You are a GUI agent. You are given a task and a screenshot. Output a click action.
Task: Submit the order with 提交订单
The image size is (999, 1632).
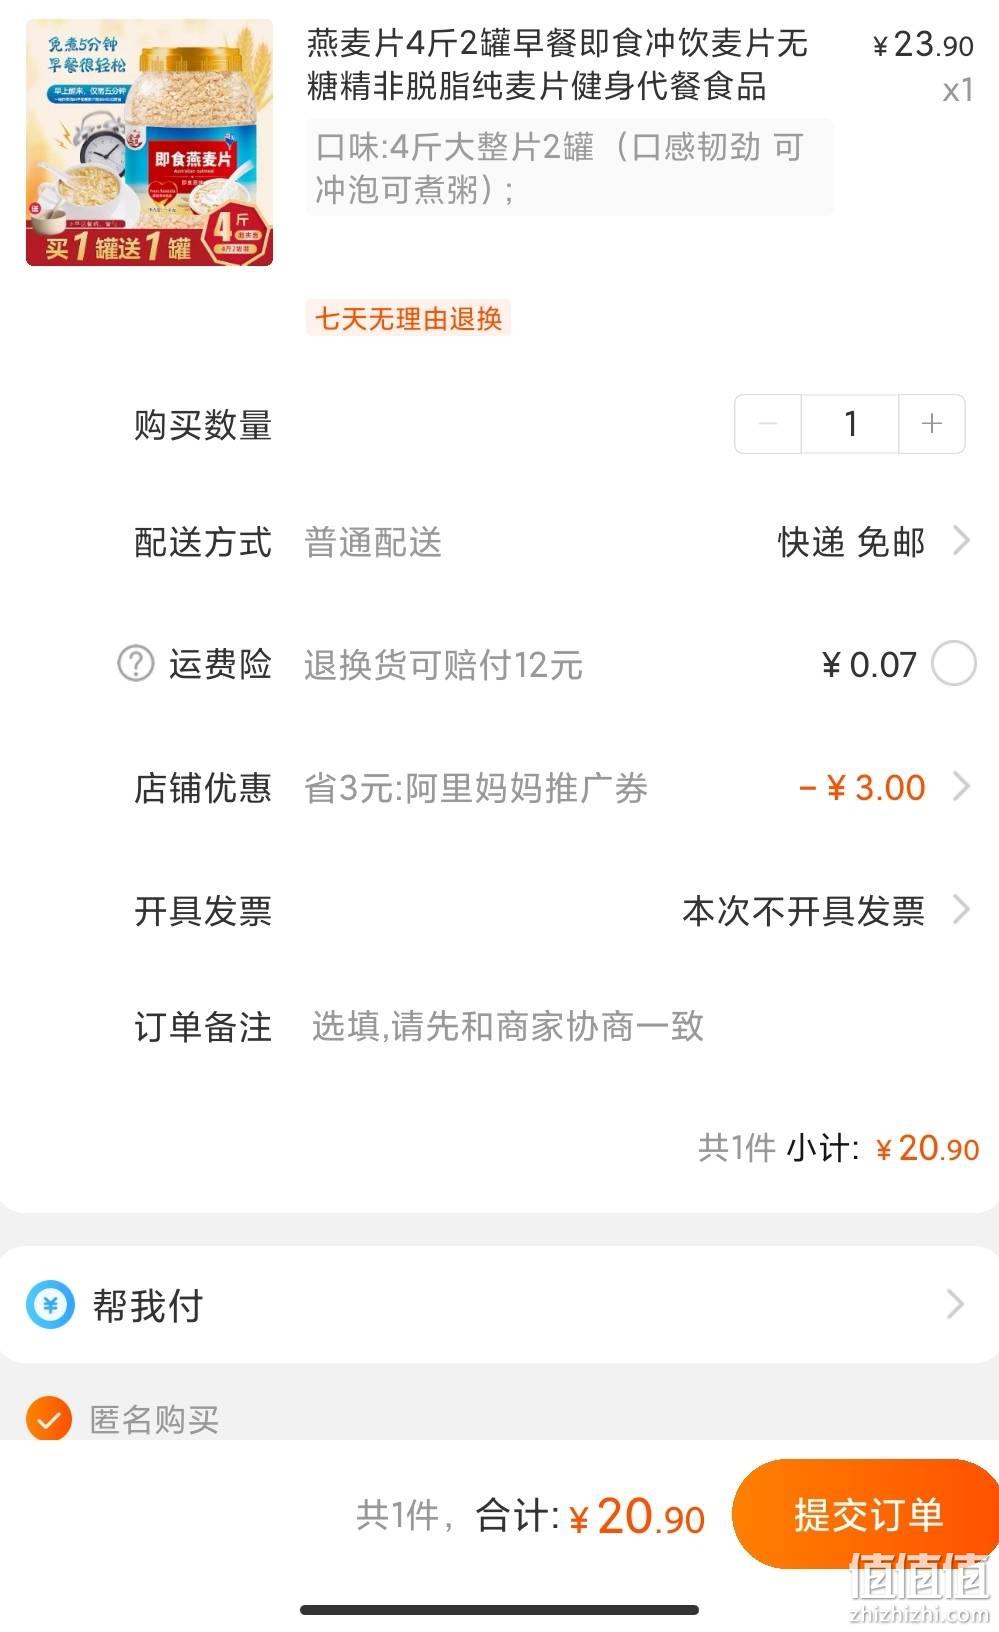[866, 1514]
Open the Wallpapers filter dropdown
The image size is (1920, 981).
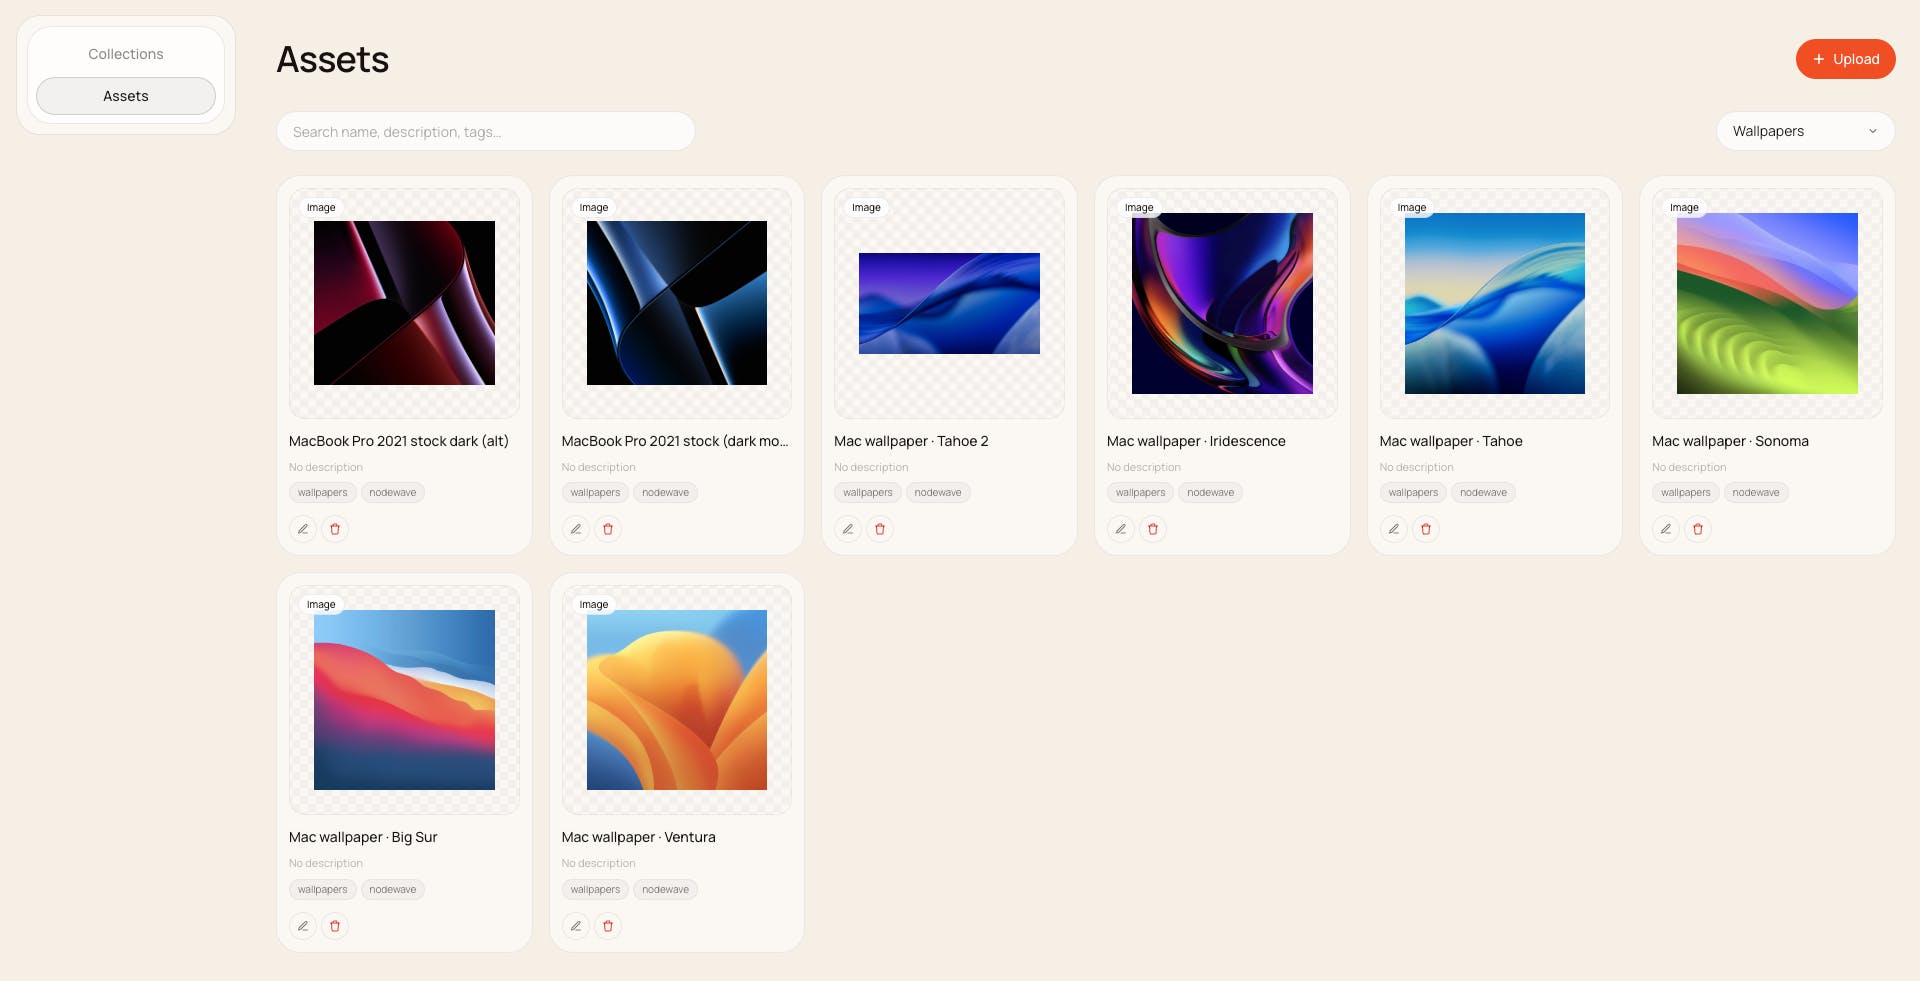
★ ★ ★ ★
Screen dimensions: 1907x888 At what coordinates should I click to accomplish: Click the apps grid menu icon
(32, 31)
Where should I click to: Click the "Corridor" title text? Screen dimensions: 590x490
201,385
★ ★ ★ ★
PROBLEM
Print, exactly and with no pictures, the lines of the listing above starting at the one that has "Task: Submit the order with 提交订单" and ending at the one that has "The image size is (1920, 981).", both included.

EXERCISE RESULT
Task: Submit the order with 提交订单
The image size is (999, 1632).
[866, 1514]
Open the Wallpapers filter dropdown
The image size is (1920, 981).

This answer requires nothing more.